European Union (EU): In a statement the EU said that eliminating violence against women and girls is a first step towards global peace and security and that it is at the heart of the 2030 Agenda for Sustainable Development. The EU also said that ending the practice is a precondition for the promotion, protection and fulfillment of human rights, gender equality, democracy, and economic growth.
The statement referred to statistics on violence against women and girls in the EU including that one in three women has experienced either physical and/or sexual violence, and that 80 percent of trafficking victims inside the EU are females. It also referred to early marriage in developing countries, where one in every three girls is married before reaching 18 years old.
It continues to highlight that positive change has been made during the last 30 years, such as decreased rates of female genital mutilation by 50 percent in Africa and early marriage in South Asia that dropped down by half. It also referred to the recent global #MeToo which contributed to drawing attention to the extent of sexual assault and encouraged victims to speak up, and claim and defend their rights.

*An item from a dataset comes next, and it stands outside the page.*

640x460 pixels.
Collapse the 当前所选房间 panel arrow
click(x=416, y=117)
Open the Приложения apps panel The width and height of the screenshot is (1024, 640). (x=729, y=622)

On actions, the EU stated that there is a need to improve education and legislation and change social norms. It also announced that inside the EU, Lawyers, doctors, teachers and police, among others, are being trained to support victims and to prevent gender-based violence. While beyond the union, the statement refers to the joint initiative with the U.N. “Spotlight Initiative,” highlighting an unprecedented initial investment of €500 million to address the root causes of violence against women and girls, and to help victims and empower them to contribute to more secure, more resilient, richer and freer societies.
This article is part of Egypt Today's campaign “Break the Silence ... Say No to Violence” marking the 16-Day campaign of activism against gender-based violence GBV from November 25 to December 10.